Higher up the ladder the numbers become even smaller. In Grade 10, St. John’s eight and Sisler has 12 students. In Grades 11 and 12, Sisler has a total of nine students who are taught at noon hour by Slavic language specialist Dr. B. N. Bilash.

Because the numbers of students are so small, school authorities have had trouble in scheduling the classes. For example, the Grade 9 class hits been meeting for one full afternoon in each six-day
school cycle. This timetabling has barred students from “shops” and home economics — deprivations that have helped to limit the appeal of Ukrainian in the eyes of students.

Disadvantages of this sort would disappear if only enough students would enroll this year for the classes.
“I could schedule Ukrainian just as I do other courses if I had the students,” says J. E. Dack, Isaac Newton School principal. Mr. Dack points out that in the Winnipeg school system, there are more than enough teachers but not enough students to fill Ukrainian classes. The curriculum for Ukrainian is set out by the provincial department of education, but it is taught flexibly in order to accommodate students with varying levels of knowledge of the language.

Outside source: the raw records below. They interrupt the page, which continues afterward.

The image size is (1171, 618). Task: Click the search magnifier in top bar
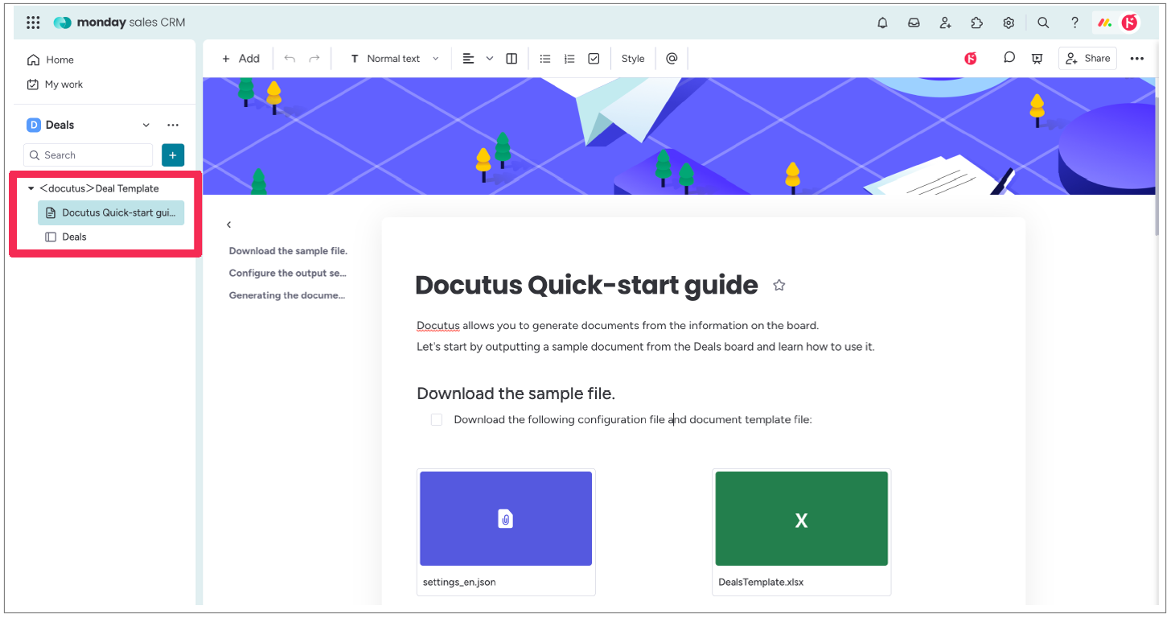point(1043,23)
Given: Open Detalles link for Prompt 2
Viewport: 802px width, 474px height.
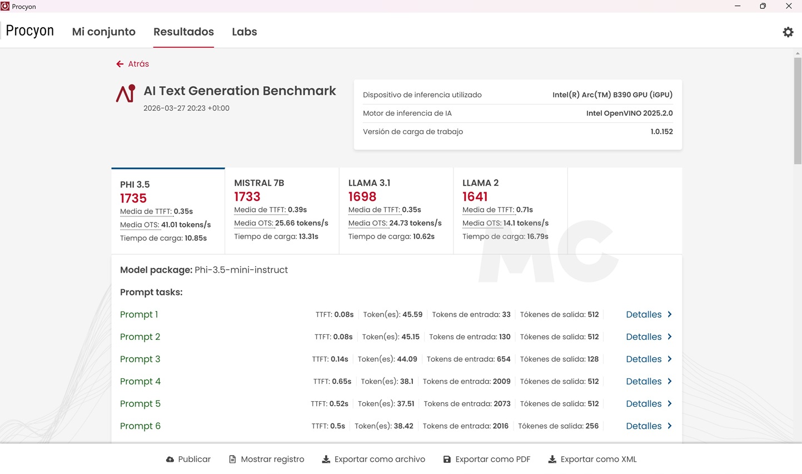Looking at the screenshot, I should click(643, 337).
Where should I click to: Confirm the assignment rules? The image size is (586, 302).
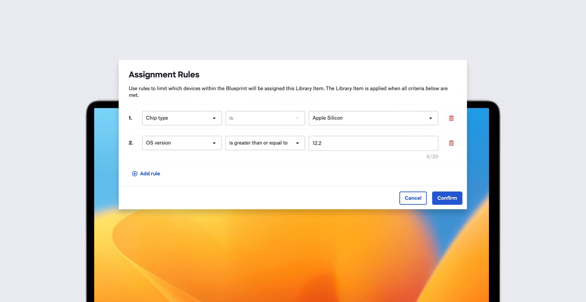(447, 198)
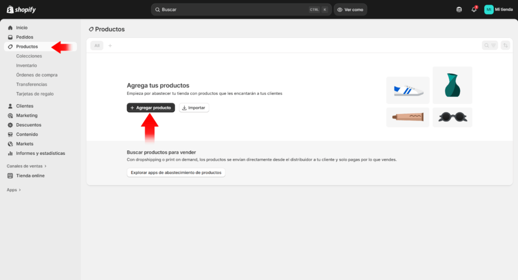Image resolution: width=518 pixels, height=280 pixels.
Task: Open the sort products icon button
Action: pyautogui.click(x=505, y=46)
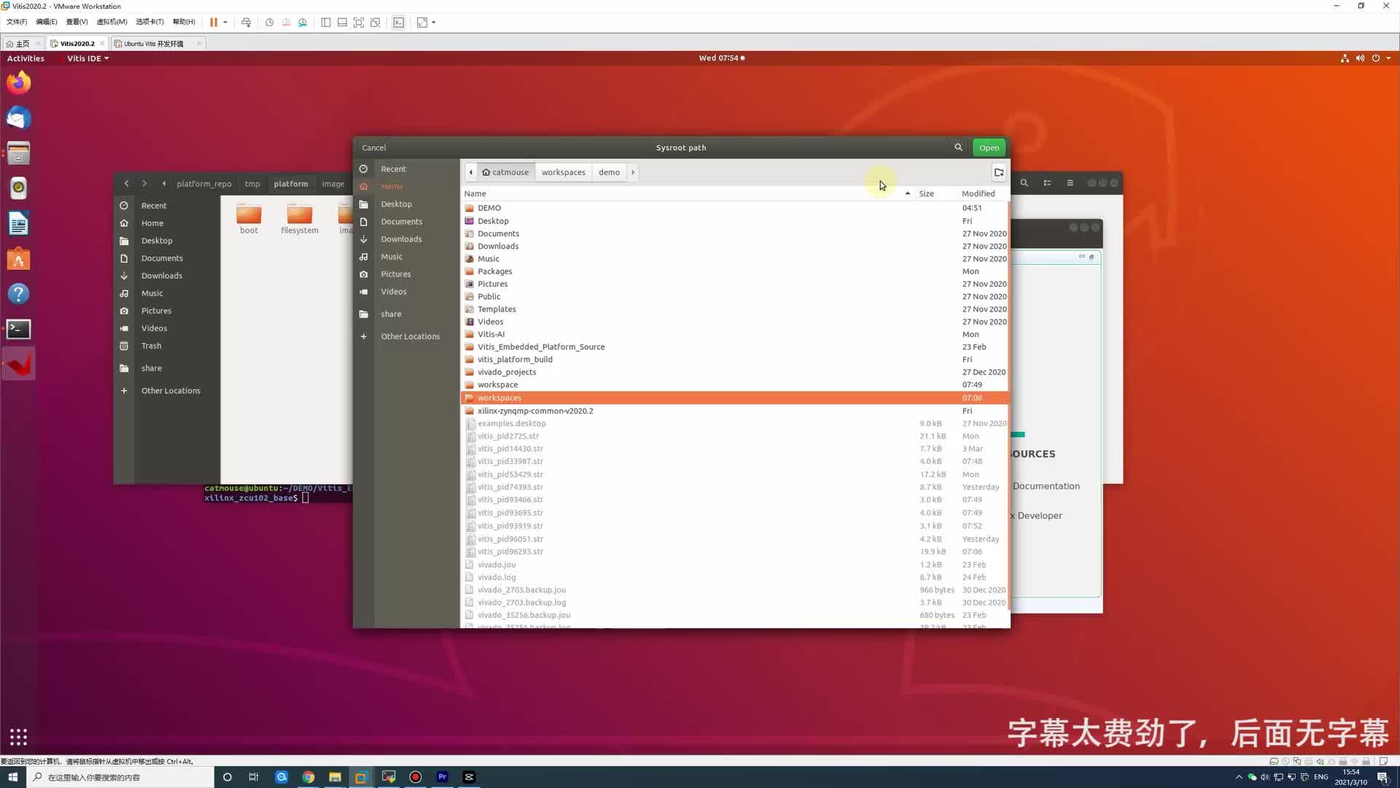Screen dimensions: 1400x788
Task: Select the Recent sidebar category
Action: tap(392, 167)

At Isaac Newton, the Grade 9 group is divided into three distinct classes — elementary, intermediate and advanced. The elementary students have little or no knowledge of Ukrainian but, prompted by
their parents or themselves, they start at school by learning the alphabet and reading simple books.
At the intermediate level emphasis is placed on grammar, with some attention to Ukrainian literature, history and geography.